HABER MERKEZİ –
Topraklarını koklamak istiyorum Ülkemin
Bedenim toprak olmadan
Yeniden büyümek istiyorum
Çocukluğumu büyüttüğüm
Yıkıntıları arasında
Köklerinden aldığım yaşamı
Özgürlük suyunda yıkamak istiyorum
Yaşamı yeniden yaratmak istiyorum
Kutsallığında Mezopotamya’nın
Ve güneşin kutsal ateşinden
Koparılan tüm çiçekleri
Yitirilen çocukları
Koklamak istiyorum yeniden
Çocuk gülüşlerini
Gün ağardığında yeniden
Dağlarına çıkmak
Bir çağlayan olmak istiyorum
Doruklarında
Destur istiyorum geçit vermezliğine
Gün ağarmadan
Yaşama akmak istiyorum
Yeniden
Özgür yaşamın somut ifadesi olan komutanım Beritan’a
Şimdi senin yaşadığın yaşamı tüm güzellikleriyle yeniden yaratığın topraklardayım. Artık Hakurke denilince dost, düşman tanıyan ya da tanımayan herkesin bildiği bir şey var. Burası direnişin, özgürlüğün yaşama yeniden nakşedildiği bir alan… Burası Beritan’ın diyarı.
Burada bulunmak, soluk alıp verdiğin bu diyarda nefes almak seni hissedebilmek özgürlüğe bir adım yaklaşmaktır.
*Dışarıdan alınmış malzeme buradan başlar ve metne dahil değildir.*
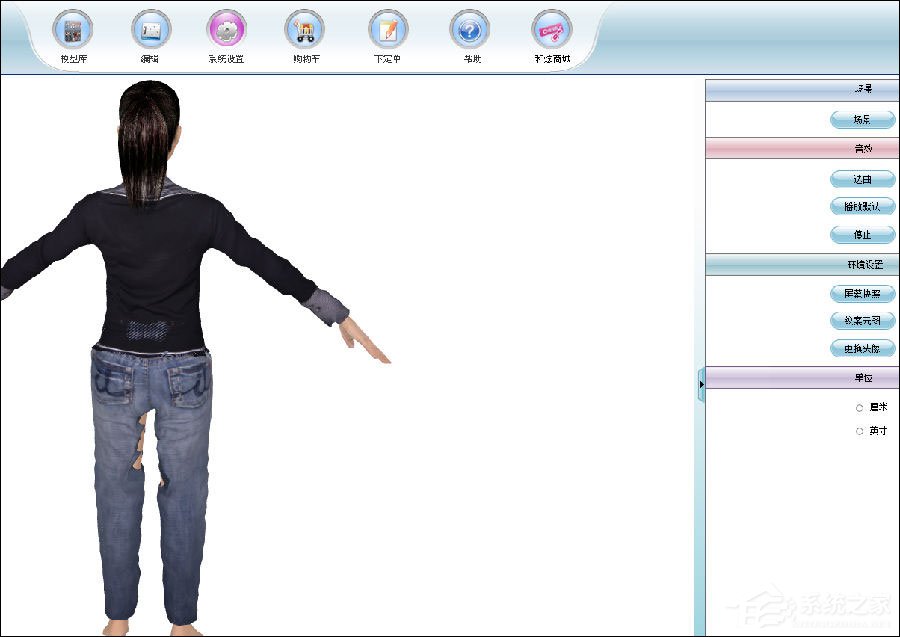This screenshot has height=637, width=900.
Task: Click the 下定单 place order icon
Action: pos(388,30)
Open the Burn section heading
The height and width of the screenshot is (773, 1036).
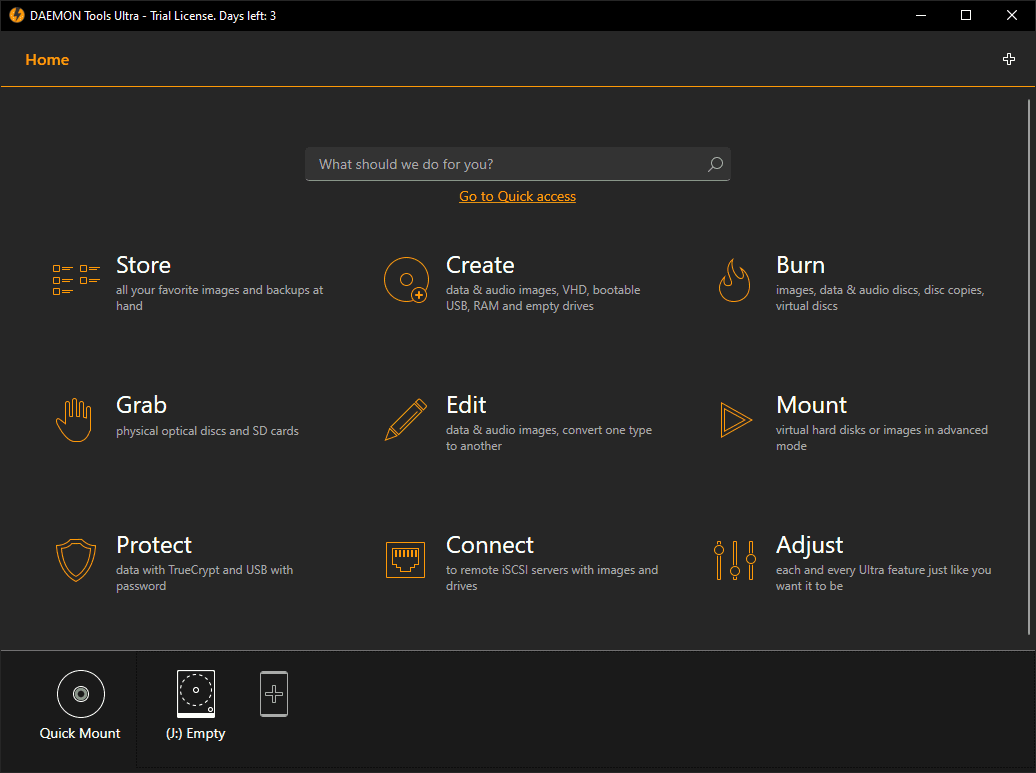pyautogui.click(x=800, y=265)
Beritanca yaşamak, Beritanca sevmeye, Beritanca hissedebilmek, özlemek tüm bunların anlamına bir adım daha yakın olmaktır. Biliyorum ne kadar yazılsa da, şiirler, şarkılar kelimeler seni anlatmaya yetmeyecektir. Senin gibi sade sadeliğin anlamına ulaşamayacaktır.
Savaştığın yerler direnişin sıcaklığını taşıyor hala Mezopotamya gibi acıların, sevinçlerin, umutların izleri hala çok sıcak.
Yüreğinin sıcaklığı, özlemlerin, inancın doğanın tüm güzelliğiyle baharla birlikte burada yeniden yeşeriyor, yeniden filizleniyor.
Her taştan ve uçurumundan senin kokun özgürlüğün kokusu yayılıyor yaşama.
Günceni bir manganın yıkıntıları arasında bulmuştum. Öykünü biliyordum daha önce seni senin dilinden dinlemek, seninle tanışmak bir başka güzel ve anlamlıydı. Okurken günceni seni tanımaya acılarına, sevinçlerine, özlemlerine ortak olmaya onlara dokunmaya çalıştım. Çektiğin sancılar Mezopotamya’nın Kürdistan’ın çektiği sancılara ne kadar benziyordu.
Yıkıntıların arasında güncen biraz eskimişti ama umutların, sevinçlerin, yeni ve özgür bir yaşama dair özlemin ve inancın kendi yıkıntıları arasında yeniden dirilen Kürdistan kadar diri ve tazeydi.
Öykün özgürlüğe yüzünü çeviren her insanın ilk anda tanıştığı, kendisine rehber edindiği bir öyküdür artık… Senin ve soylu çizgin tüm kahramanların ve güzel yoldaşlarının öyküsü… Özgürlüğün öyküsü Güneşe yüzünü dönen her insanın beynine, yüreğine bir daha hiç çıkmayacak şekilde kazındı.